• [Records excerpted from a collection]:

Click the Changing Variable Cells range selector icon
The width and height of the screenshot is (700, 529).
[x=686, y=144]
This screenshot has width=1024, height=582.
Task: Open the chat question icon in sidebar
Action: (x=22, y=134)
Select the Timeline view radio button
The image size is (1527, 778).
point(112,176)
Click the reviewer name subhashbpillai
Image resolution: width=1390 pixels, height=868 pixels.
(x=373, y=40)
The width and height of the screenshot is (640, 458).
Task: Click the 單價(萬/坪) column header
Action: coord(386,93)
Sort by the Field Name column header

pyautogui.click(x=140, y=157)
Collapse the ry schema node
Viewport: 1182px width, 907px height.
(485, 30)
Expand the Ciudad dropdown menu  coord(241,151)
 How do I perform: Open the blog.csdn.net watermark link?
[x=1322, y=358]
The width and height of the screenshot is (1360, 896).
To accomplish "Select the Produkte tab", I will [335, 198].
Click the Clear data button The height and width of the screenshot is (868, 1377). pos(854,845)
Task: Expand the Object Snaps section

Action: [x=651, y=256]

• [Assignment]: Can you repeat, word for word, every line above from the one containing "The width and height of the screenshot is (700, 529)." down to the one containing "Click the reviewer name subhashbpillai", including both?

• [Reply]:
The width and height of the screenshot is (700, 529).
[x=686, y=144]
This screenshot has width=1024, height=582.
Task: Open the chat question icon in sidebar
Action: (x=22, y=134)
Select the Timeline view radio button
The image size is (1527, 778).
point(112,176)
Click the reviewer name subhashbpillai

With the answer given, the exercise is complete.